> [Exercise goal]: Restate the data word for word. Leave the pictures out.

> [Data shown]:
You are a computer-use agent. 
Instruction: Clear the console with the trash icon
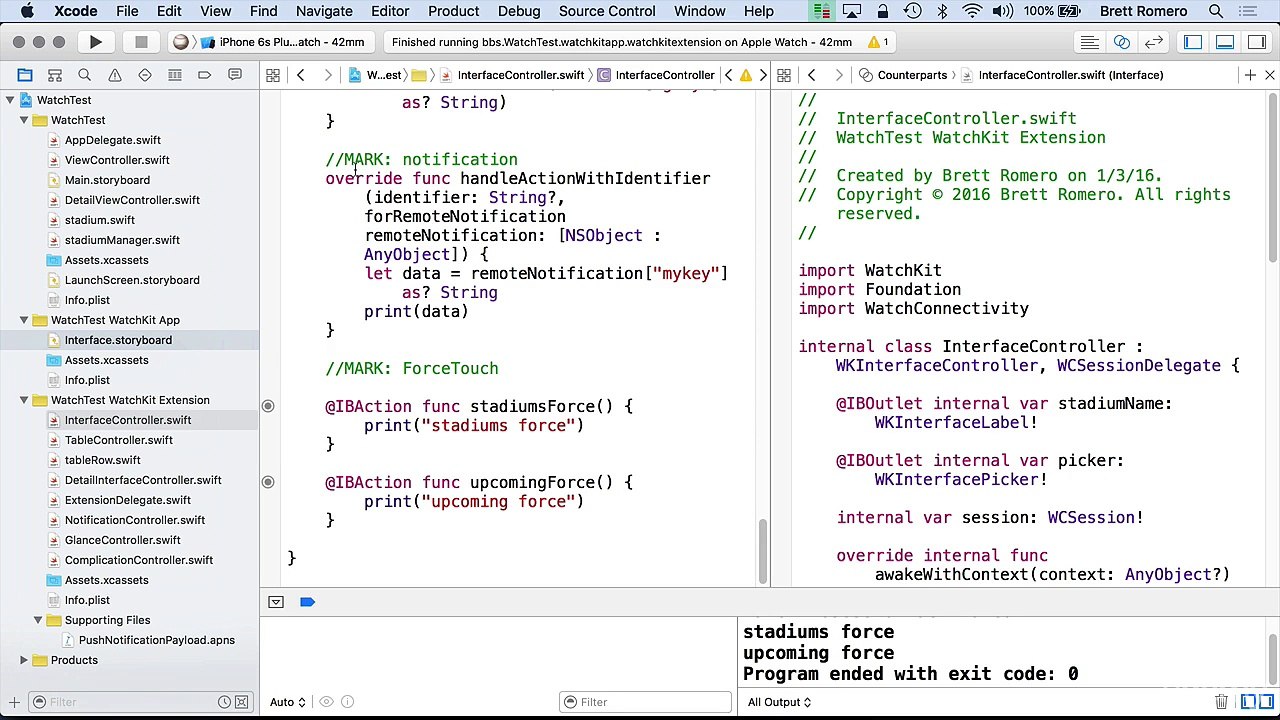(x=1221, y=702)
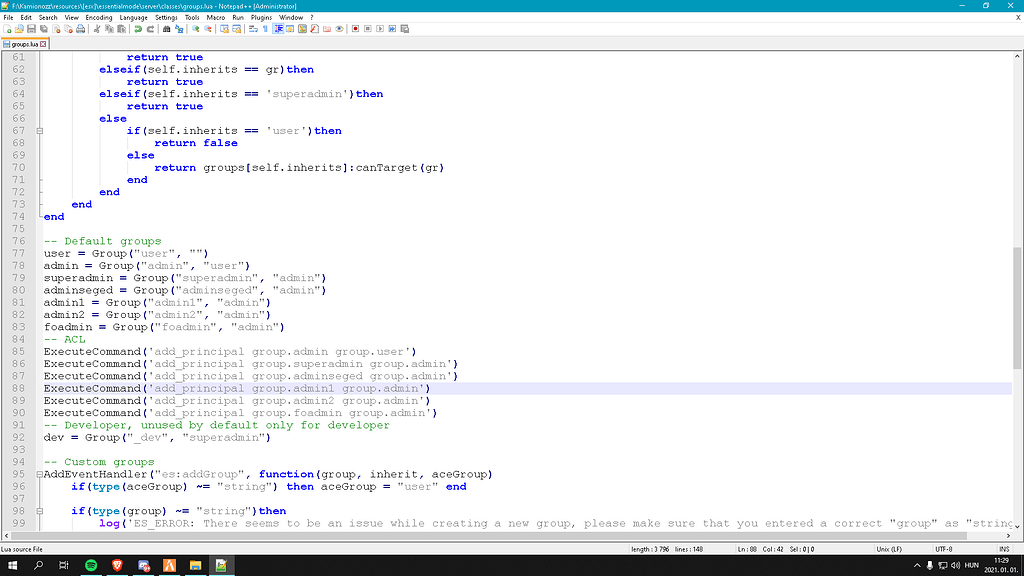Toggle INS insert mode in status bar
Viewport: 1024px width, 576px height.
1003,549
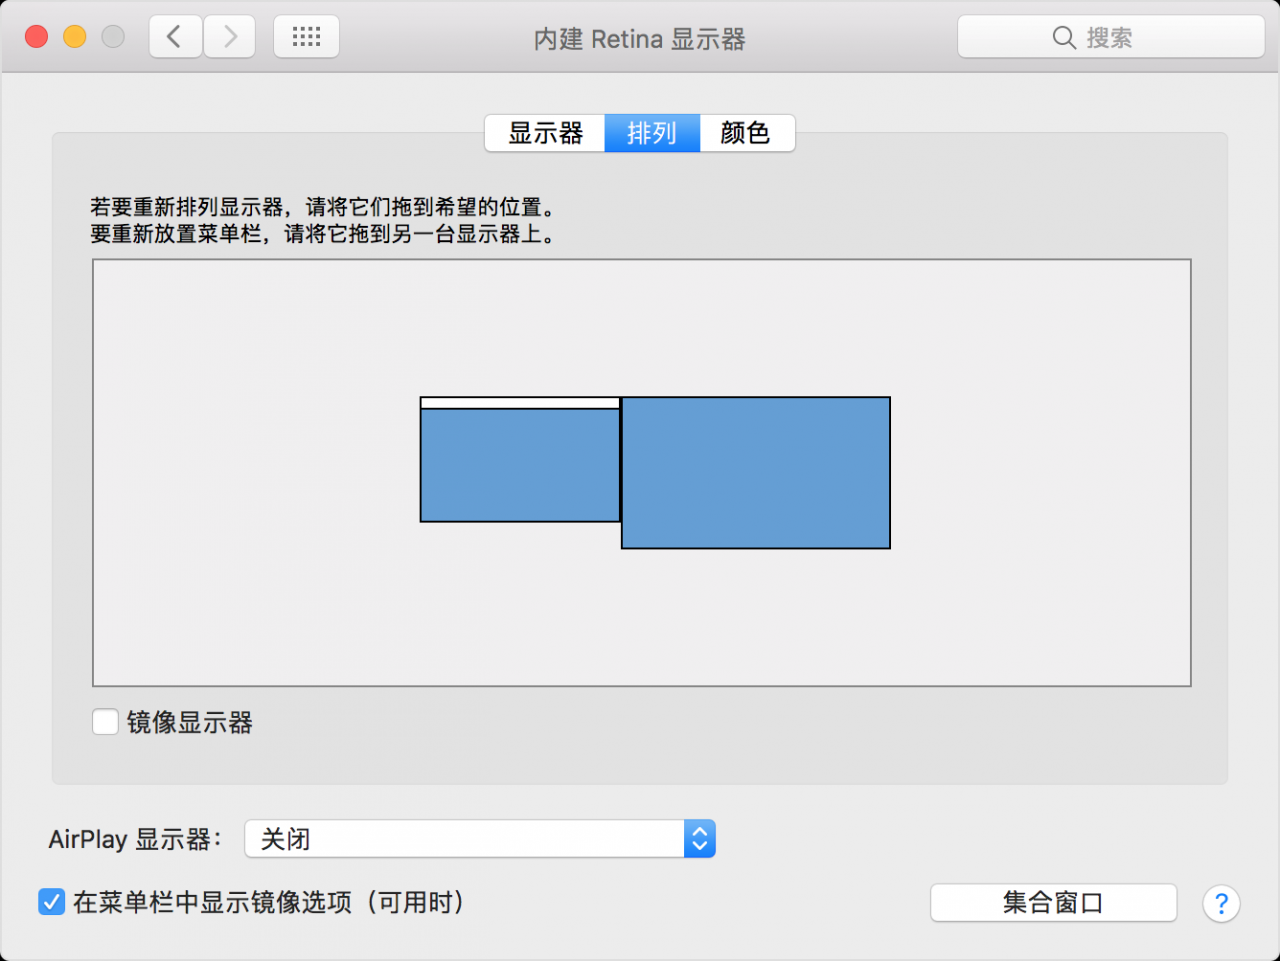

> [Solved problem]:
You are a computer-use agent. 
Instruction: Clear the console with the trash icon
(x=1221, y=702)
Toggle INS insert mode in status bar
Viewport: 1024px width, 576px height.
1003,549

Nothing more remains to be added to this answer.